The action in some of the key currency pairs for much of the summer has been confined to fairly tight ranges, with the euro for the most part trading in a compressed corridor of $1.17 to $1.19 since the middle of the year. 

Meanwhile, the euro has spent most of this time in a narrow 85 pence to 87 pence  band against sterling, with a brief period below the 85 pence when it touched a low of 84.5 pence earlier this month.

The relatively compact trading ranges come against a backdrop of all the main economies experiencing a rebound in growth amid an easing of Covid-19 restrictions, while their respective central banks have been maintaining expansionary monetary policy settings. 

However, at some point, over the coming quarters, we could start to see noteworthy action among some of the currencies. A key point of focus in this regard will be monetary policy. 

Interest rates are a crucial factor behind currency market dynamics: Their stability has been important in influencing the narrow trading ranges over the past year.

From the perspective of the dollar, rate hikes are quite possible in the US next year, but from a euro viewpoint, eurozone rates look set to stay on hold for a long time. Futures contracts indicate that the market expects that it could be 2024 before the eurozone deposit rate is increased from its current negative rate of -0.5%. 

Indeed, eurozone interest rates could still be in negative territory at the end of 2026. This means that any widening of interest rate differentials, if it were to materialise next year, should be supportive of the dollar.

So far, in the limited movements over the summer, the euro has tended to edge lower. This reflects the view that eurozone interest rates will remain decidedly negative over the next few years. 

In the shorter term, the dollar may be supported by the tapering of asset purchases as envisaged by the US Federal Reserve later this year, given that the ECB is expected to continue with the large scale buying of bonds for the next couple of years.

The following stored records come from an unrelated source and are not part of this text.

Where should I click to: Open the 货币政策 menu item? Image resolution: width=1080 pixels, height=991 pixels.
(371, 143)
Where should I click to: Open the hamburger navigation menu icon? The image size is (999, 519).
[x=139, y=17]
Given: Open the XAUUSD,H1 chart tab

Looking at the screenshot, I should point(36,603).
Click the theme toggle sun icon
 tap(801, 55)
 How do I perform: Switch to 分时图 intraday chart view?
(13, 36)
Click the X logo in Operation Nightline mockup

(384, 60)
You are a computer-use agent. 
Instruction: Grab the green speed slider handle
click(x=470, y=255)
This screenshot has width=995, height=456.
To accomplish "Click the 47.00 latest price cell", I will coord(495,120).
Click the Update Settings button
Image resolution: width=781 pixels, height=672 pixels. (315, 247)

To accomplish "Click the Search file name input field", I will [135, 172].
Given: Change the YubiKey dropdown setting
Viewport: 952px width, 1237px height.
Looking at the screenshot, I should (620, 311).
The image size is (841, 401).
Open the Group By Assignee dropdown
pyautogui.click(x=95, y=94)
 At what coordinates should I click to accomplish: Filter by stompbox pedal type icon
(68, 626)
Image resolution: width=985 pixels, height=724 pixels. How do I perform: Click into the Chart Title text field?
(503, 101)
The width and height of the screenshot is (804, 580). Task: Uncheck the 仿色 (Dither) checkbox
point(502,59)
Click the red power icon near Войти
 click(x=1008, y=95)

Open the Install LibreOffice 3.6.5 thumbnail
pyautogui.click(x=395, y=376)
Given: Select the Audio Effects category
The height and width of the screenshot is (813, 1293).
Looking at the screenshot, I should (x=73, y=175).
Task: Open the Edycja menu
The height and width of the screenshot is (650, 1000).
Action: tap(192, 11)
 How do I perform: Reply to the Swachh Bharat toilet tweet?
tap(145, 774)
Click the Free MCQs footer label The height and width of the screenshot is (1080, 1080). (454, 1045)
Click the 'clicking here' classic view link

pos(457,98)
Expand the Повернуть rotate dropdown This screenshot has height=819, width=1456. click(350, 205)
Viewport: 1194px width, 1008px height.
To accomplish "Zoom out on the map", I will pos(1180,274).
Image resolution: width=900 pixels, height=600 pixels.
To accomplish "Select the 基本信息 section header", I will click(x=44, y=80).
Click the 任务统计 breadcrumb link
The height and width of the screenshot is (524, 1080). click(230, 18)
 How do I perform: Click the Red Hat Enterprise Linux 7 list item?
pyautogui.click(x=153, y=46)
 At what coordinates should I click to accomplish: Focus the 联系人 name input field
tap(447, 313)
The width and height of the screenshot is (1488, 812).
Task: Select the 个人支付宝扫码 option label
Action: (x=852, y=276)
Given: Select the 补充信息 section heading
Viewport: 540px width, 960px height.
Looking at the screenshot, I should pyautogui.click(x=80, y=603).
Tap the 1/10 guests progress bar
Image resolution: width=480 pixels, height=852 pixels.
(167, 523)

One potential downside for the dollar though, could be a sustained rise in US inflation relative to elsewhere. Though US rates would have to rise, high inflation is usually a forerunner for currency weakness. 

Another possible headwind for the dollar may be if vaccine hesitancy results in continuing high Covid-19 infection and hospitalisation cases in the US, restraining the pace of the economic recovery and delaying hikes in interest rates.

At the same time though, it is difficult to pinpoint any significant upside potential for the euro, given the outlook for eurozone interest rates. On top of this, there is some looming political uncertainty from elections in Germany and France which may weigh on the currency. The balance of risks point to some upside potential for the dollar against the euro.

Elsewhere, it is not easy to foretell the next major move in sterling. Market positioning is relatively neutral. The UK economy is performing quite well, suggesting the currency should remain underpinned after its very solid performance in recent months. 

Further out, if rate hikes materialise next year in the UK as markets expect, it could provide a fillip for sterling, especially against currencies with zero or negative interest rates like the euro.